(...) mas tu tens a fronte de uma prostituta, e não queres ter vergonha.
Jeremias 3:3
A segunda razão é que o cão é um animal sem pudor, e os cínicos fazem um culto à falta de pudor, não como sendo falta de modéstia, mas como sendo superior a ela.
Je suis l'Empire à la fin de la décadence,
Qui regarde passer les grands Barbares blancs
En composant des acrostiches indolents
D'un style d'or où la langueur du soleil danse.
Paul Verlaine
O narrador dá logo a entender que não está para satisfazer as vontades do leitor, posto que esteja pronto para satisfazer a suas. Quanto prazer? Todo. Quando? Já. Para o narrador, claro; o leitor tem de esperar.
A prosa é densa, cheia de referências e sugestões sensuais. O exagero parafílico do narrador, o filho, é confrontado pelo comedido discurso do pai, que tende mais para o sapencial. O estilo – neste como em todos os casos – é uma questão de moral. O pai é todo rigor e regra, no seu tom bíblico; o filho, no seu estilo delisquescente, pensa nas regras como peias. A pedra angular de um é a pedra de tropeço do outro.
Nesta retorcida versão da história do filho pródigo, há incesto, zoofilia; há uma fome de tudo, que é uma uma fome de nada – é o desejo de aniquilação.

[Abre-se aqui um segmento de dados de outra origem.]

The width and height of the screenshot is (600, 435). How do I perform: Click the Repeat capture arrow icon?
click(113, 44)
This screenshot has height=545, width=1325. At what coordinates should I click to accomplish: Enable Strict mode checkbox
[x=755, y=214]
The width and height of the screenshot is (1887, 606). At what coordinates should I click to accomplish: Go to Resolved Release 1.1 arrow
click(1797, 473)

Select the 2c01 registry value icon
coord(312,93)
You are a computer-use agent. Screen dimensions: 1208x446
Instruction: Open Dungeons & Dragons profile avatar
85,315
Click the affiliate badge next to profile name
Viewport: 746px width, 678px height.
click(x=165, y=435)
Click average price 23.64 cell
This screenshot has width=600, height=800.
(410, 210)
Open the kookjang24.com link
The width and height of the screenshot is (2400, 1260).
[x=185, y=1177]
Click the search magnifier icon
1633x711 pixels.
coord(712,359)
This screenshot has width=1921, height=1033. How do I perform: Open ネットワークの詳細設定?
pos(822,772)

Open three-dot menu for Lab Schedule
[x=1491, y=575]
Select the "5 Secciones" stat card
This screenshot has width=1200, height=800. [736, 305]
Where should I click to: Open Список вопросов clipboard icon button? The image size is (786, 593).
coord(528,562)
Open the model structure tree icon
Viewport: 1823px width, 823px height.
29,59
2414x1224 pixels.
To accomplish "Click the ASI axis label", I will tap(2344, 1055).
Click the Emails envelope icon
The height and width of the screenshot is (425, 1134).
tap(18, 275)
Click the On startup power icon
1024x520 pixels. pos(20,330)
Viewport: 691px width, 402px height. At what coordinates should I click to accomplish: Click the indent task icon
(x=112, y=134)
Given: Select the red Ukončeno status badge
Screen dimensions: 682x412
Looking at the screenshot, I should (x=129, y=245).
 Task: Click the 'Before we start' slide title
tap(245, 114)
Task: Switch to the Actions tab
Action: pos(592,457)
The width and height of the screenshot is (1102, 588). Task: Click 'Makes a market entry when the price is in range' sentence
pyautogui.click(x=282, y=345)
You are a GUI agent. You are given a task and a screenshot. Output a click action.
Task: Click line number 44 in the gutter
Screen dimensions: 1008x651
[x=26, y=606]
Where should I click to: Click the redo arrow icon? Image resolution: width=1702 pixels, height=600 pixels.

— Isso já não me encanta, sei hoje do que é capaz esta corrente; os que semeiam e não colhem, colhem contudo do que não plantaram; deste legado, pai, não tive o meu bocado. Por que empurrar o mundo para frente? Se já tenho as mãos atadas, não vou por minha iniciativa atar meus pés também; por isso, pouco me importa o rumo que os ventos tomem, eu já não vejo diferença, tanto faz que as coisas andem para frente ou que elas andem para trás.